- [Exercise materials]:
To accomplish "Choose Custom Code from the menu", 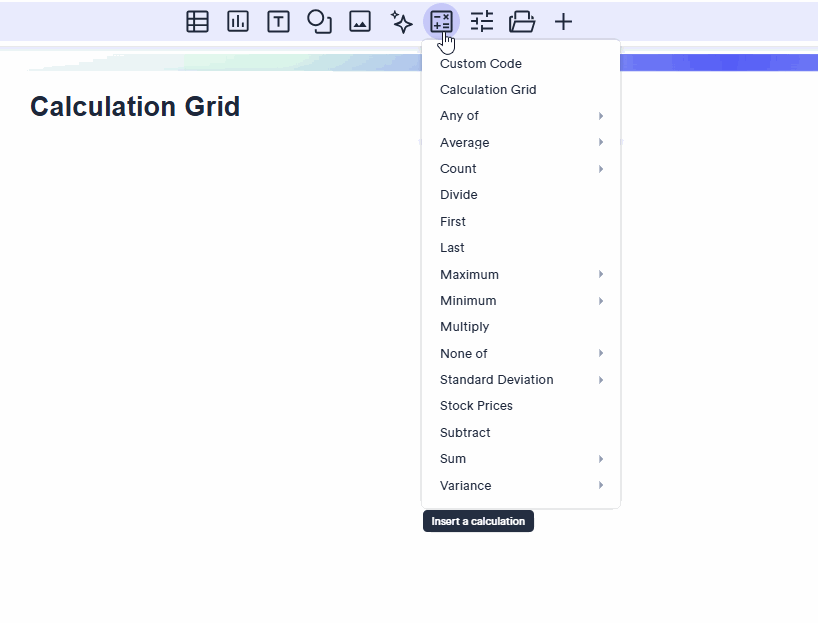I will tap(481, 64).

...

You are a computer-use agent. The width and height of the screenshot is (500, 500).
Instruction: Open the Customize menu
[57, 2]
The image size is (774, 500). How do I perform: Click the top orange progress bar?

- [Your instructions]: Restate word for word the lines of the data above, starting at the line containing "You are a computer-use" and ending at the line containing "The image size", both included, and nothing more.

- [Expected answer]:
You are a computer-use agent. The width and height of the screenshot is (500, 500).
Instruction: Open the Customize menu
[57, 2]
The image size is (774, 500). How do I perform: Click the top orange progress bar?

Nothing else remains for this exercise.